President Bola Ahmed Tinubu has called for a major reform of the global financial system, arguing that Africa cannot achieve meaningful industrialisation under the current international economic structure.
Speaking on Tuesday at the Africa Forward Summit held at the Kenyatta International Convention Centre in Nairobi, Kenya, President Tinubu said African nations continue to face structural financial barriers that undermine growth, industrialisation and competitiveness.
The summit, jointly hosted by French President Emmanuel Macron and Kenyan President William Ruto, brought together leaders, diplomats and business executives from over 30 countries. United Nations Secretary-General António Guterres and African Union Commission Chairman Mahamoud Ali Youssouf also addressed participants.
According to a statement issued by Presidential spokesman Bayo Onanuga, Tinubu led Nigeria’s delegation to the summit and advocated stronger economic integration that prioritises Africa’s prosperity.
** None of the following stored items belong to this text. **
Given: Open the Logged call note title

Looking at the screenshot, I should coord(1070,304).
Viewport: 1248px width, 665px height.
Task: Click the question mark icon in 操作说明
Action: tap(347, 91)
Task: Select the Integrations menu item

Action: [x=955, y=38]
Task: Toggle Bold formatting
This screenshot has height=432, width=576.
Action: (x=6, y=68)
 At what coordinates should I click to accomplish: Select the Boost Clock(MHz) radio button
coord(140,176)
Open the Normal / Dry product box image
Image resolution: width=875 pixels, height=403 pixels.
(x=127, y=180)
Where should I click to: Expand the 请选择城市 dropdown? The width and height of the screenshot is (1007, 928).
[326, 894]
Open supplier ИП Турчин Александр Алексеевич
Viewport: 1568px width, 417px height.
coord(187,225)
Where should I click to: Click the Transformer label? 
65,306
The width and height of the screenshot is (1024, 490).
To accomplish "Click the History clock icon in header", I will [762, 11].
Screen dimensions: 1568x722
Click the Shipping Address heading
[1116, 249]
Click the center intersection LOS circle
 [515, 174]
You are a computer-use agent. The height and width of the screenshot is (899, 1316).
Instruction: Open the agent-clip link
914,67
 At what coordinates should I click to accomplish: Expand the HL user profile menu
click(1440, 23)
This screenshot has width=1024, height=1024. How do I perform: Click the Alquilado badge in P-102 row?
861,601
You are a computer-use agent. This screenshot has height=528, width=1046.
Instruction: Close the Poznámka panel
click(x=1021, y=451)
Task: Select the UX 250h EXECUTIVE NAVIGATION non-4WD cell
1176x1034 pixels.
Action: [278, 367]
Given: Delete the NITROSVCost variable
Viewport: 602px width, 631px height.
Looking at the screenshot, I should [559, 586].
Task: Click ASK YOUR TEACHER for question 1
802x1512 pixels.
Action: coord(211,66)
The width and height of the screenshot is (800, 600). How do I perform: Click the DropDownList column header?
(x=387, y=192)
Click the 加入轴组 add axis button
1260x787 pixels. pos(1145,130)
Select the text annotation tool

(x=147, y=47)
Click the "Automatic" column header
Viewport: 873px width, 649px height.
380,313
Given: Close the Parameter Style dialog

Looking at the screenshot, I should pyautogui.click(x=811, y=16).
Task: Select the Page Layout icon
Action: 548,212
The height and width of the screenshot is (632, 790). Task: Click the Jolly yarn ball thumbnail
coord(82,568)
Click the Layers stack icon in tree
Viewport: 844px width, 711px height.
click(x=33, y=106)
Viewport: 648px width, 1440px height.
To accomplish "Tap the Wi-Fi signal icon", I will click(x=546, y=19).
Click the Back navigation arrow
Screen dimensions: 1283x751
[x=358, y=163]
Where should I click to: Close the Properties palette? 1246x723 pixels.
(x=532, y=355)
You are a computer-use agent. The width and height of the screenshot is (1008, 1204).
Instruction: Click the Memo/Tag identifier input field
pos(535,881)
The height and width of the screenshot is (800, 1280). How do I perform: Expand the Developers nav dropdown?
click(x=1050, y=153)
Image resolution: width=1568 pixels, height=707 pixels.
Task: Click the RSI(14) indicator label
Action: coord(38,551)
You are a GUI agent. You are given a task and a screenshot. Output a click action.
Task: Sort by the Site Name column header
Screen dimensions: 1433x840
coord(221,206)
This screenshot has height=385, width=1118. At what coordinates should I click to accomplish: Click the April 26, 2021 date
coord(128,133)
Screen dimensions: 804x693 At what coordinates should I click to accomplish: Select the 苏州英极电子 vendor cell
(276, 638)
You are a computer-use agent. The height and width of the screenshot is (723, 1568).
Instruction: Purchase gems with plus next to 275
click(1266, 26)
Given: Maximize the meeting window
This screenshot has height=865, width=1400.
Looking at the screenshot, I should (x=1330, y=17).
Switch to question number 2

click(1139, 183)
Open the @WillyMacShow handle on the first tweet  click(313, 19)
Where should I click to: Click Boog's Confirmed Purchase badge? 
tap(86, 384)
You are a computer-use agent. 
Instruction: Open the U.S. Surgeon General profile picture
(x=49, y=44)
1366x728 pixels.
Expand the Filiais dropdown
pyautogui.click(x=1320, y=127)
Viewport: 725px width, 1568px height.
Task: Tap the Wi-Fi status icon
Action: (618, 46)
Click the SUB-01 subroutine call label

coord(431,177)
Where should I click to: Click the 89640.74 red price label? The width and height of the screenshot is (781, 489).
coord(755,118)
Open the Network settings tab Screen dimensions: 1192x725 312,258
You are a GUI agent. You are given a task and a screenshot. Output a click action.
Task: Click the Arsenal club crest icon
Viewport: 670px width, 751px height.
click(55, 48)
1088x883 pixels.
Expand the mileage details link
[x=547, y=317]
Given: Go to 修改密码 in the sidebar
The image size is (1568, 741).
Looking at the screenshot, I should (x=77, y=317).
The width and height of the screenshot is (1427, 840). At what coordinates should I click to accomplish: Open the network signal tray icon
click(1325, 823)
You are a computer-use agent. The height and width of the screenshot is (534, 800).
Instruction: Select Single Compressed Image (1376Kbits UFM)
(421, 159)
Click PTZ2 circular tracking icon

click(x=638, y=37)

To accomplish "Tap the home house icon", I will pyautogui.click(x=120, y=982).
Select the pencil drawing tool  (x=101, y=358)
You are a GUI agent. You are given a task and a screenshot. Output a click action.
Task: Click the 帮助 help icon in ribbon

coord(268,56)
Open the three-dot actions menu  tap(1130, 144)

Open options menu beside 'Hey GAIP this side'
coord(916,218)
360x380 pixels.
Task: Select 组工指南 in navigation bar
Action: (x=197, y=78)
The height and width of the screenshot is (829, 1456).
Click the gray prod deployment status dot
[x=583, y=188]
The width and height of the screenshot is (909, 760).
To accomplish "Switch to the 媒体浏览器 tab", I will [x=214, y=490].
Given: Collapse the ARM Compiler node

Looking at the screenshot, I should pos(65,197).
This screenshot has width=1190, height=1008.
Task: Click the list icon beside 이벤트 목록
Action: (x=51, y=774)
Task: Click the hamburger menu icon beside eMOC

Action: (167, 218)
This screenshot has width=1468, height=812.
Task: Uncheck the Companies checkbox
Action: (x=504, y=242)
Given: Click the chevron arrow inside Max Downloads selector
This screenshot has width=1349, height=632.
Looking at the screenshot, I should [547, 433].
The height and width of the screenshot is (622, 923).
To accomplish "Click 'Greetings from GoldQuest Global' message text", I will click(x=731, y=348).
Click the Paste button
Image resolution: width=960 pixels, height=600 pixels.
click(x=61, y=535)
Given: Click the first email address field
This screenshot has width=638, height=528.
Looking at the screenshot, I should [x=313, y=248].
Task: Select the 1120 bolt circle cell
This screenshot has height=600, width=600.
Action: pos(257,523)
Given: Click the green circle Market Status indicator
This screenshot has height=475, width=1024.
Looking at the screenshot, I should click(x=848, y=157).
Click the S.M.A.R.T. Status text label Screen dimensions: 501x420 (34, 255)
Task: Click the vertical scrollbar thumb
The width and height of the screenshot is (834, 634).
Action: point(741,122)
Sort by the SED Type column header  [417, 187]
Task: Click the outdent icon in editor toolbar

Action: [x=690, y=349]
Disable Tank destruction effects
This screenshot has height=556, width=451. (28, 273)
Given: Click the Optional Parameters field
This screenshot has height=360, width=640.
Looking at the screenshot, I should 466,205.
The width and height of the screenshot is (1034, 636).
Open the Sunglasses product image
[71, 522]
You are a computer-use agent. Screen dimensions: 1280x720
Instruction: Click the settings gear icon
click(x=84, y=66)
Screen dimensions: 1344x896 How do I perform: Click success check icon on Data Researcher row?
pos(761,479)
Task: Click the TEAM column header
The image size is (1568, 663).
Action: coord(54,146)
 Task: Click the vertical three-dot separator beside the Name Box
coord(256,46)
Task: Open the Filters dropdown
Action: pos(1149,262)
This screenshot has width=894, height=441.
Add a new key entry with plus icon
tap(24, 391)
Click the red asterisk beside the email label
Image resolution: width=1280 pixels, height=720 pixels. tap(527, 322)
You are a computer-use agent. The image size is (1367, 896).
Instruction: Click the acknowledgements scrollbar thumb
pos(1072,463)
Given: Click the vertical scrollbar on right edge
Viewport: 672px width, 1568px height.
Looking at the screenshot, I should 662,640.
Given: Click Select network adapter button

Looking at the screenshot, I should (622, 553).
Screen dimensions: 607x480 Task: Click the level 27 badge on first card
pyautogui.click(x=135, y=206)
The President criticised what he described as a global financial architecture that deprives African countries of affordable long-term capital while forcing them into dependence on raw material exports.
“Despite decades of independence, Africa’s share of global manufacturing value added remains below two per cent,” Tinubu said.
“We export raw minerals, crude oil and agricultural commodities, and import processed goods at a premium. This pattern is not accidental but the product of a global financial system that starves our industries of affordable capital.”
Tinubu said Nigeria had implemented difficult but necessary economic reforms, including fuel subsidy removal, exchange rate unification and banking recapitalisation, stressing that these were sovereign decisions aimed at stabilising the economy.
He noted that despite these reforms, African economies continue to face punitive borrowing costs.
“Every dollar spent servicing debt is a dollar not invested in steel, textiles, agro-processing or digital industries,” he stated.
The President revealed that Nigeria is projected to spend about $11.6 billion on debt servicing in 2026, nearly half of expected government revenue.
He argued that African manufacturers cannot compete globally when borrowing costs on the continent are significantly higher than in Europe, Asia or North America.
“The international financial architecture, as currently constituted, is an instrument of industrial disarmament for Africa,” Tinubu declared.
On maritime development, Tinubu highlighted Nigeria’s blue economy potential and pledged deeper regional cooperation to secure the Gulf of Guinea.
He announced that Nigeria would make its Deep Blue Project maritime intelligence infrastructure available as a shared data hub for willing regional partners.
According to him, stronger maritime security, harmonised regulations and improved governance would help attract private investment and support climate-aligned port modernisation.
“The oceans have no duplicate as a common heritage of mankind. For Africa, moving from sea blindness to ocean sovereignty is not a choice — it is a generational duty,” he said.
The President also addressed migration and security issues, urging international partners to invest more in African economies to reduce the desperation driving irregular migration.
He called for targeted investments in climate adaptation, energy access, agriculture, infrastructure and digital skills development.
Tinubu further advocated stronger cooperation between African and global institutions on migration governance, saying existing frameworks remain underfunded and insufficient.
On the sidelines of the summit, the Nigerian leader held bilateral talks with Madagascar’s President Michael Randrianirina and met with Confederation of African Football President Patrice Motsepe, where he reaffirmed Nigeria’s readiness to host the 2026 CAF Awards.
The Nigerian delegation included several ministers and leading business figures such as Aliko Dangote, Tony Elumelu, Abdulsamad Rabiu and Aigboje Aig-Imoukhuede.
— With reports from the Presidency/Bayo Onanuga.